Q.4. Solve the inequation \(37 – \left( {3x + 5} \right) \ge 9x – 8\left( {x – 3} \right)\) represent the solution set on the number line. \(x\) is a whole number.
Ans: Given, \(37-(3 x+5) \geq 9 x-8(x-3)\)
\(\Rightarrow 37-3 x-5 \geq 9 x-8 x+24\)
\(\Rightarrow 32-3 x \geq x+24\)
\(\Rightarrow 32-3 x-32 \geq x+24-32\) (Subtracting \(32\) from both sides),
\(\Rightarrow-3 x \geq x-8\)
\(\Rightarrow-3 x-x \geq x-8-x\) (Subtracting \(x\) from both sides),
\(\Longrightarrow-4 x \geq-8\)
\(\Rightarrow \frac{-4 x}{-4} \leq \frac{-8}{-4}\) (dividing both sides by \(-4)\),
\(\Rightarrow x \leq 2\)
Therefore, solution set \(=(-\infty, 2)\)
On the number line, it can be represented as: 

Q.5. Write the solution of the following inequation in the set notation form \(5x-10≤2x+2.\)
Ans: \(5 x-10 \leq 2 x+2\)
\(\Rightarrow 5 x-10+10 \leq 2 x+2+10\) (adding \(10\) on both sides),
\(\Rightarrow 5 x \leq 2 x+12\)
\(\Rightarrow 5 x-2 x \leq 2 x+12-2 x\) (subtracting \(2x\) from both sides),
\(\Rightarrow 3 x \leq 12\)
\(\Rightarrow \frac{3 x}{3} \leq \frac{12}{3}\) (dividing both sides by \(3)\),
\(\Rightarrow x \leq 4\)
Hence, the solution set is \(\left\{ {x:x \le 4,\,x \in R} \right\}\) or \((-\infty, 4)\)

Summary

In this article, we learned about the explanation of replacement set and solution set, the example of replacement set and solution set, representation of solution set on the number line, replacement set and solution set notes, solved examples on replacement set and solution set, FAQs on replacement set and solution set.
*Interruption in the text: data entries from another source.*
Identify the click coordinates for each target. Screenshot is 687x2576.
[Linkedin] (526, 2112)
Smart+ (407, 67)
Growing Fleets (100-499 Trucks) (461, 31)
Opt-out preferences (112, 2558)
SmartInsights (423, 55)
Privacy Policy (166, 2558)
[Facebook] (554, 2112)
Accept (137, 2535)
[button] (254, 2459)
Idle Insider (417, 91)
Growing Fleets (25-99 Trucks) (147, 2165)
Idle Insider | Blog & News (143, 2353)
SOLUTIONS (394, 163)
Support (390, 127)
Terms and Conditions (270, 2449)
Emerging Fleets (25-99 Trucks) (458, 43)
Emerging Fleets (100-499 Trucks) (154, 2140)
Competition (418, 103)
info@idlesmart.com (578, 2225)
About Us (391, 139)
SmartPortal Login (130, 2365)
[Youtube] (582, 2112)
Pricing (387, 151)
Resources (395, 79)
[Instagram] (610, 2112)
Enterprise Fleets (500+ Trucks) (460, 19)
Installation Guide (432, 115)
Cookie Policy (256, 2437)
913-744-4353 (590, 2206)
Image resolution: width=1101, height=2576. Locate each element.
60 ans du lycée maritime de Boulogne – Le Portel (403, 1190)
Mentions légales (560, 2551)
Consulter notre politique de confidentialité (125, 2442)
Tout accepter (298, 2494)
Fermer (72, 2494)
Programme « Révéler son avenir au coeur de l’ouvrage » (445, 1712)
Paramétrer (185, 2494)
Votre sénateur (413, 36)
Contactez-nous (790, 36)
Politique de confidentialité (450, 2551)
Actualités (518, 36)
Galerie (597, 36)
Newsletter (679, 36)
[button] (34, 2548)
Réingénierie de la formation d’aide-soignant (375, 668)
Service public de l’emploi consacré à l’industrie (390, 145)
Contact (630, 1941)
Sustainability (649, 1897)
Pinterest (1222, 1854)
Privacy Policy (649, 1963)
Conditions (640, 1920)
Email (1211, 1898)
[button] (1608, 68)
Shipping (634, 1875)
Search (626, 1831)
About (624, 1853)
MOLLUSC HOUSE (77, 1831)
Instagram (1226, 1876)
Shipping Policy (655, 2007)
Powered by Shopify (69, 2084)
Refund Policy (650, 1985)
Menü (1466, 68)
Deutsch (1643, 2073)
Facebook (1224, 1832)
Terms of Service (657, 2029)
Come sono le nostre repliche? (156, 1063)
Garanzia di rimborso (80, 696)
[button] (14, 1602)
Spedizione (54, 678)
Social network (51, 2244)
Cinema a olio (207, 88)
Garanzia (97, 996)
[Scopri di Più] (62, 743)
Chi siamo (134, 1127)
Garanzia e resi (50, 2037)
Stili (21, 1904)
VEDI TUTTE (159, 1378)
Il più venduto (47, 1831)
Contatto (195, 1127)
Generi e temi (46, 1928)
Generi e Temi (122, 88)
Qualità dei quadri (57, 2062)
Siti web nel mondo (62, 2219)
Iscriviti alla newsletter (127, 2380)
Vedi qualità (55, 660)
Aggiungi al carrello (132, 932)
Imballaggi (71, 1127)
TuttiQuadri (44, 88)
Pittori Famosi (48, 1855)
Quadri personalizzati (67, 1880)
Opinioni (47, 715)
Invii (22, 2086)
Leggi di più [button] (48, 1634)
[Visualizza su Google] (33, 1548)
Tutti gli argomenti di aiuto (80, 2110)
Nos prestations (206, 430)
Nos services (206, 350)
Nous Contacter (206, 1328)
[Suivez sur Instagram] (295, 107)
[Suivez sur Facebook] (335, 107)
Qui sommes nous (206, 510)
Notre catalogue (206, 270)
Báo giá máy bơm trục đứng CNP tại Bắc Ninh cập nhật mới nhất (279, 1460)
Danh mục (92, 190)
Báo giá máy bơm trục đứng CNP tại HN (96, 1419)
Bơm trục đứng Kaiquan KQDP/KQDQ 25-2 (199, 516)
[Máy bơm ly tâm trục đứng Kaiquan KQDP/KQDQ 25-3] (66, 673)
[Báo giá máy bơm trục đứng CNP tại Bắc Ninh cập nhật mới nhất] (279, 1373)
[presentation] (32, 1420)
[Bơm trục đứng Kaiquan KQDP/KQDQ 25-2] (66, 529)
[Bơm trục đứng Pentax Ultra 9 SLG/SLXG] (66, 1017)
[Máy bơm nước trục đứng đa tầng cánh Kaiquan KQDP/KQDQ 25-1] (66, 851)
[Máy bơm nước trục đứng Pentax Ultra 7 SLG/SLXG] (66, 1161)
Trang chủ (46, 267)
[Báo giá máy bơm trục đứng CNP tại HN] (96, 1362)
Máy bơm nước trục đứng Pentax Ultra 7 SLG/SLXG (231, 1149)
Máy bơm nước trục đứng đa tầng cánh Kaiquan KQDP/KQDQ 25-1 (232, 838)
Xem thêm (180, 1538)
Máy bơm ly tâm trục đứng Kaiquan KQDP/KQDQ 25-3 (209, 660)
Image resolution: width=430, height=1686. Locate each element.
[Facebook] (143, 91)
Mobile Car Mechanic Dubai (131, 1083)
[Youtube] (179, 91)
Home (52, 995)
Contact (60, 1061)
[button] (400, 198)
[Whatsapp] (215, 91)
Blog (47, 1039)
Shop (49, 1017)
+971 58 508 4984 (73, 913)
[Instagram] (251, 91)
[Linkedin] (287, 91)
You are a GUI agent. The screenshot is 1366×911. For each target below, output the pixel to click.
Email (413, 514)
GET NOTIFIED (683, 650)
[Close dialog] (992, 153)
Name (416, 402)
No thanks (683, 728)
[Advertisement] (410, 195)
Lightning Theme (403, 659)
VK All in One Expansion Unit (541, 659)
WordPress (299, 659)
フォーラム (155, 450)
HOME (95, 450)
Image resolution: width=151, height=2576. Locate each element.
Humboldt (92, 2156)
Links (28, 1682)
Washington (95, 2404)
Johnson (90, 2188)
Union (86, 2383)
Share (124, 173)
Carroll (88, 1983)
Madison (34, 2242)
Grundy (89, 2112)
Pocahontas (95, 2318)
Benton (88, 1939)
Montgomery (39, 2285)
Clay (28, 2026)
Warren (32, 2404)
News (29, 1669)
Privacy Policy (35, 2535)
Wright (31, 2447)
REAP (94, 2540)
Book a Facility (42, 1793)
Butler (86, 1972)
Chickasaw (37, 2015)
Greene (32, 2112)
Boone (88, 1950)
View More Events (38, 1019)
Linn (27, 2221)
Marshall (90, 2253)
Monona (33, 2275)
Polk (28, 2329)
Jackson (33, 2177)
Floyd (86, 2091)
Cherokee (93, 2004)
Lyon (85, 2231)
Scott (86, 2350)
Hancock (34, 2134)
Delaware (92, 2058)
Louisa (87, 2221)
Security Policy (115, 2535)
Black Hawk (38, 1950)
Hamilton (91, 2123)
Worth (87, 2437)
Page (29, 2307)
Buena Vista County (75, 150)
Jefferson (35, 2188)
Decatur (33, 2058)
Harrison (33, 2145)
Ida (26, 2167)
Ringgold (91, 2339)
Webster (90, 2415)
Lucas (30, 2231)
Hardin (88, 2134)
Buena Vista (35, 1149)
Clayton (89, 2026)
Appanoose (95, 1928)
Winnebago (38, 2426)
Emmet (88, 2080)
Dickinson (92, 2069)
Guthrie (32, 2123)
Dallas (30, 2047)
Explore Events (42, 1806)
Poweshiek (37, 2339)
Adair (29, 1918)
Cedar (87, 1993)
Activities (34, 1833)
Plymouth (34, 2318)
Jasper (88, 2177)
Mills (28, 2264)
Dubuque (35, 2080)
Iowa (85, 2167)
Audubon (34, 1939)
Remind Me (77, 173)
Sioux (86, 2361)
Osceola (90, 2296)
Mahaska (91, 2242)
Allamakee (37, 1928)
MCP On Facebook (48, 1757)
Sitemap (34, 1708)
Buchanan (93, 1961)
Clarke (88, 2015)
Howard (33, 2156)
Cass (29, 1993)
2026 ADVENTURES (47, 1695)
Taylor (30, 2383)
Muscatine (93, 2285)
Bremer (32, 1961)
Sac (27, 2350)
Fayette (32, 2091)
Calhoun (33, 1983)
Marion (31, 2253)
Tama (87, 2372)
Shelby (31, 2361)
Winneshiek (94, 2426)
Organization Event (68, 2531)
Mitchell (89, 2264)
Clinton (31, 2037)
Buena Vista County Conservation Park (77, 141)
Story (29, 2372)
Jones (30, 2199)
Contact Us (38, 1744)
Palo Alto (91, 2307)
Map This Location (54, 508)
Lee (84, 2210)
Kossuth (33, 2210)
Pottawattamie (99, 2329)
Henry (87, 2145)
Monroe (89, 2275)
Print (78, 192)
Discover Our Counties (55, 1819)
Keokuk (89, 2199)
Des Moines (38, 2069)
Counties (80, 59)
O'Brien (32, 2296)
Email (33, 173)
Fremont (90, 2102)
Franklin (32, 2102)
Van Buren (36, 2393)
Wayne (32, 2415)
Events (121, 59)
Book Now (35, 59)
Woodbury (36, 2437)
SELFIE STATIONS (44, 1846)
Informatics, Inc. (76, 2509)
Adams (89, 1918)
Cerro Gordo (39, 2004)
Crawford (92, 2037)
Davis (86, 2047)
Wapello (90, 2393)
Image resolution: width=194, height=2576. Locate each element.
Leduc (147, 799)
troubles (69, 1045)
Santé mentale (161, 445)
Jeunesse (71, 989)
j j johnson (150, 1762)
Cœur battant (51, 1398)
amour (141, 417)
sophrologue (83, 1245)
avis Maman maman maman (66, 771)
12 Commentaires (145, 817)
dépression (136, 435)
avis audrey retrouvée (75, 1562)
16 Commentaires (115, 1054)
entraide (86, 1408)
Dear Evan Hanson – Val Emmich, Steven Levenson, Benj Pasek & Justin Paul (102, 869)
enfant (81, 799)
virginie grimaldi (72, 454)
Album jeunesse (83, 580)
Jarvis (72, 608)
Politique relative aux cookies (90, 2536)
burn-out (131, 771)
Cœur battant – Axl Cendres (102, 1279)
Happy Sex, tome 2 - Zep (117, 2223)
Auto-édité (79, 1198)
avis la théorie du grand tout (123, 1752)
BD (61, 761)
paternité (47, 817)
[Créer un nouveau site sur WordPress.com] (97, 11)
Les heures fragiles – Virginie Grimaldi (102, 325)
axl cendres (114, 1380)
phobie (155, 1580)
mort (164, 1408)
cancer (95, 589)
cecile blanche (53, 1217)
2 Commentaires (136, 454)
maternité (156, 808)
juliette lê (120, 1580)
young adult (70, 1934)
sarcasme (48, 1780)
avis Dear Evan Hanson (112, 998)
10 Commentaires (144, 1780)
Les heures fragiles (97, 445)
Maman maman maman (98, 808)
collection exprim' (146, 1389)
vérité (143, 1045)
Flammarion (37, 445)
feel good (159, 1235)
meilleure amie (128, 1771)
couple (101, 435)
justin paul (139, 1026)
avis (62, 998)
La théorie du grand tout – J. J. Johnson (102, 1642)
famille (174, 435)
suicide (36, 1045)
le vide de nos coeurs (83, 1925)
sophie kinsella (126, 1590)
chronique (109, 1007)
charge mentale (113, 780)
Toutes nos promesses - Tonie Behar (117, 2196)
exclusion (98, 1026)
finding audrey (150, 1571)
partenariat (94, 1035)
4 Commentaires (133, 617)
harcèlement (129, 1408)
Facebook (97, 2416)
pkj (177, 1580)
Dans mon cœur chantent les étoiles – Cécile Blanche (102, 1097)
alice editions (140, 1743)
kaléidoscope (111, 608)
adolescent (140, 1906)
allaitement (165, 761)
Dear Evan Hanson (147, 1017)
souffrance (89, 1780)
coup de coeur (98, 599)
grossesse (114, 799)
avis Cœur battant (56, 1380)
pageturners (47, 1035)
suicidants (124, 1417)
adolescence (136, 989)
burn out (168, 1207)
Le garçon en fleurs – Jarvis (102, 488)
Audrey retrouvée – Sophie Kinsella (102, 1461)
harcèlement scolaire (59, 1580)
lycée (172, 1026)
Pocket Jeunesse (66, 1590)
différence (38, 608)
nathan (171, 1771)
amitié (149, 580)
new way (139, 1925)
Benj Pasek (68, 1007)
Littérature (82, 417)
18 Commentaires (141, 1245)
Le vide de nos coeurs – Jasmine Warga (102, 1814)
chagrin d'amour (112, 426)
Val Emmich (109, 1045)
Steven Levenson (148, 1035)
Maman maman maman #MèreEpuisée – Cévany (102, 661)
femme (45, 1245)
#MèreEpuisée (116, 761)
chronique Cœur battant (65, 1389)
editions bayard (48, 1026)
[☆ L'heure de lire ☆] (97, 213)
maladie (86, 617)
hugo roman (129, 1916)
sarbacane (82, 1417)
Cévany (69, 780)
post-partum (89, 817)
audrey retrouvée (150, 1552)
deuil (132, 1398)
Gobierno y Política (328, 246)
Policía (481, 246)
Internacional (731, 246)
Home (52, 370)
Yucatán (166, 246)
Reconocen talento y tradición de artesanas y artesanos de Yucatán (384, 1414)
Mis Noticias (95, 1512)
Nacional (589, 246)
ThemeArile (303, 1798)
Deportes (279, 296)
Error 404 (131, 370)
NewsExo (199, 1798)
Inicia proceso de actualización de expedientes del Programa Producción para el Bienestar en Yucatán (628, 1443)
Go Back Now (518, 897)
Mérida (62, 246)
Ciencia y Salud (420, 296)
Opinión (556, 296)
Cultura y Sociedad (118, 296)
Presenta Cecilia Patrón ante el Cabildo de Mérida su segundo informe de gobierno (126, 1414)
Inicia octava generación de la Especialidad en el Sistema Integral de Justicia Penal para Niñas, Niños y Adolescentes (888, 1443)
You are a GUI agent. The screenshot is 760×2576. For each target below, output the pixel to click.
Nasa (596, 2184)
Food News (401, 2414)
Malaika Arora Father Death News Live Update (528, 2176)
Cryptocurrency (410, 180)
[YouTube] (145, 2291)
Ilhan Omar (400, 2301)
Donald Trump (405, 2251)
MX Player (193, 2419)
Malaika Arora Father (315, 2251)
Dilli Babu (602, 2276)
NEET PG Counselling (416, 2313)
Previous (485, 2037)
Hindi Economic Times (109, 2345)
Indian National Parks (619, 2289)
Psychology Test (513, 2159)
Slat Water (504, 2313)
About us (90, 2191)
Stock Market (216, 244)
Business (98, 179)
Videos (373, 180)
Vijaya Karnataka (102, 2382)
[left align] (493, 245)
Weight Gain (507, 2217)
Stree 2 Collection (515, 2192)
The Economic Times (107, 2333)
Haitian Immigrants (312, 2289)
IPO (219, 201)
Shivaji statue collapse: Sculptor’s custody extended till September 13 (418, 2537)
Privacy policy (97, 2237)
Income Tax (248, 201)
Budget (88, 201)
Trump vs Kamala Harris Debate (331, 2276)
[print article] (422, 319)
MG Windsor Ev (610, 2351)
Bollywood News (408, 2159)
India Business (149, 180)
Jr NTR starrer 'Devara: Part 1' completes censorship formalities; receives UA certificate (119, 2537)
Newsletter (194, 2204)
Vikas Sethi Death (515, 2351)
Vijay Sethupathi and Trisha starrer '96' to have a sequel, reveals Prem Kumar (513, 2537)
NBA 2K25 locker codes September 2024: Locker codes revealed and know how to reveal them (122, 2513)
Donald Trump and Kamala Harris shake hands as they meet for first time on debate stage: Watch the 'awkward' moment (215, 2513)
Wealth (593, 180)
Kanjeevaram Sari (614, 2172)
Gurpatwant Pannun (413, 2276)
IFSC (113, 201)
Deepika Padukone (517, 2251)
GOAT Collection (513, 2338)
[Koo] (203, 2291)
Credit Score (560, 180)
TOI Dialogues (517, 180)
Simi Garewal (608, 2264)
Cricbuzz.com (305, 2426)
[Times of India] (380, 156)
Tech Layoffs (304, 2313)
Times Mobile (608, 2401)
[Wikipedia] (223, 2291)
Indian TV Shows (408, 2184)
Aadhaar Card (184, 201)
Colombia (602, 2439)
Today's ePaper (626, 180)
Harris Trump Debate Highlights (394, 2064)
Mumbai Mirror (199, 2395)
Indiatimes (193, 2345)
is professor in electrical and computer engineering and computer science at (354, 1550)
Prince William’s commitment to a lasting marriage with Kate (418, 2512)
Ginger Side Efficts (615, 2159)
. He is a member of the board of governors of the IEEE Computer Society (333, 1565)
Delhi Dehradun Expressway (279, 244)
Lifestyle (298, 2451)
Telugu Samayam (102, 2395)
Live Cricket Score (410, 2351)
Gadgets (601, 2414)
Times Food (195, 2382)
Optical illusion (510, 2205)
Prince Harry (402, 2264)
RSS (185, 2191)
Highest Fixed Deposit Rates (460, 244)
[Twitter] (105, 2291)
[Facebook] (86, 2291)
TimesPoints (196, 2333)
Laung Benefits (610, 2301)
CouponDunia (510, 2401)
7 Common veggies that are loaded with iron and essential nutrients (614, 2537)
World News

This article’s learning outcome is that we understood how to find the solution set from the given replacement set and how to represent the solution set on the number line.

FAQs

Q.1. What is the replacement set and solution set?
Ans: Replacement set: The replacement set is the set from which the values of the variable (involved in the inequation) are chosen.
Solution set: A number (from the replacement set) that makes the inequation true when substituted for the variable is called a solution to an inequation. The solution set of an inequation is the collection of all solutions to the inequation.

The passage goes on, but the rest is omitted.